--- Start of PASSAGE PROVIDED ---

The SAID principle and training different fitness adaptations

Welcome back! Have you been focusing more on the tempo of your eccentric, concentric, and isometric contractions? Have you found it’s more difficult and more tiring when you make sure each eccentric contraction lasts 3 seconds? Have you been able to keep up with your breathing and core control? Let me know in the comments!

In the last lesson we spoke about the three different types of contractions and how manipulating each will help you achieve different results from your training. I mentioned you’ll want to change the tempo, or time for each eccentric, isometric, and concentric rep based on the different types of training. Today we’re going to go over those different types of training and why it’s so important balance your program to include all of them.

As you exercise, your body will adapt and improve based on the movements you perform. Those adaptations will relate to the two types of fitness, health related fitness and skill related fitness. WIthin the two types of fitness there are 11 further components of fitness, 5 pertaining to health related fitness and 6 to skill related fitness. Knowing why and how the body adapts to various forms of exercise will help you select those that have the largest effect on the component you are working on improving.

Health related fitness is what most people are generally concerned with when first taking up a health and fitness routine. Health related fitness is measured by a person's metabolic health, including muscle strength, muscle endurance, and cardiorespiratory capacity, combined with a person's flexibility and body composition. Improving each of these five components is important for bringing a person back to optimal health, so let’s take a moment to discover what each means and what exercises can help improve them.

--- End of PASSAGE PROVIDED ---

▸ **LIST OF TASKS**:
a. According to the fitness lesson, how many components of fitness pertain to skill related fitness?
b. Please list the five components of health related fitness that the fitness lesson names.
c. Summarize the fitness lesson in two sentences.
Rely only on the fitness lesson, not on outside knowledge.

--- Start of SUPPLIED INFORMATION ---

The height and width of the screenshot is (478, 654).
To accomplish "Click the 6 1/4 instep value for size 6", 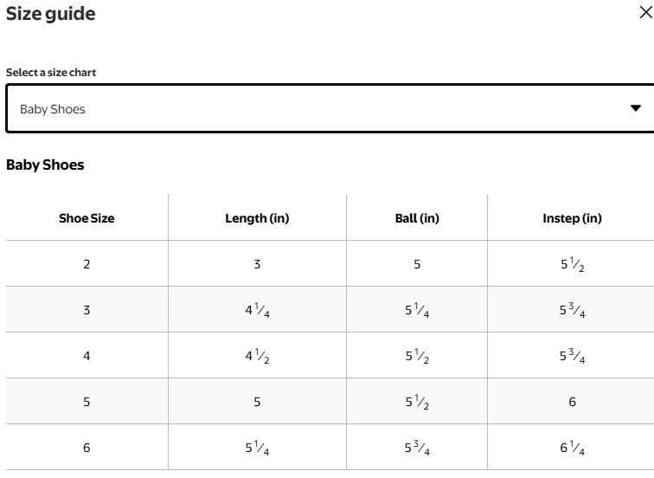I will [572, 448].
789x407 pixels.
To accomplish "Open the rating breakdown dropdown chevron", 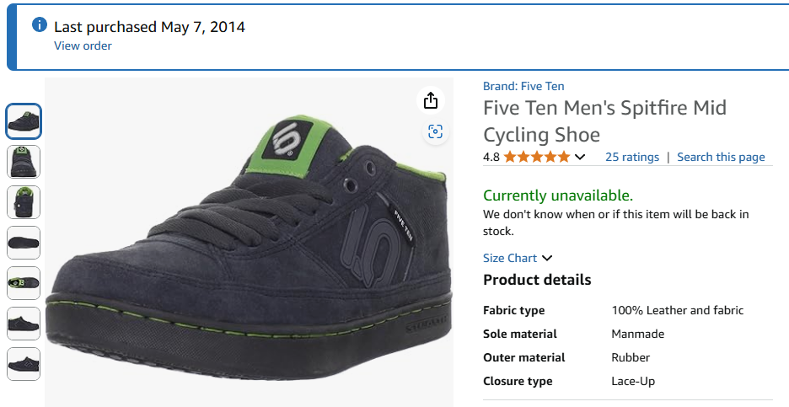I will click(x=580, y=157).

--- End of SUPPLIED INFORMATION ---

▸ **WRITTEN RESPONSES**:
a. Six.

b. Muscle strength, muscle endurance, cardiorespiratory capacity, flexibility, and body composition.

c. The body adapts to exercise in ways that relate to two types of fitness, health related and skill related, which together include 11 components. Health related fitness is what most people first focus on, and it covers muscle strength, muscle endurance, cardiorespiratory capacity, flexibility, and body composition.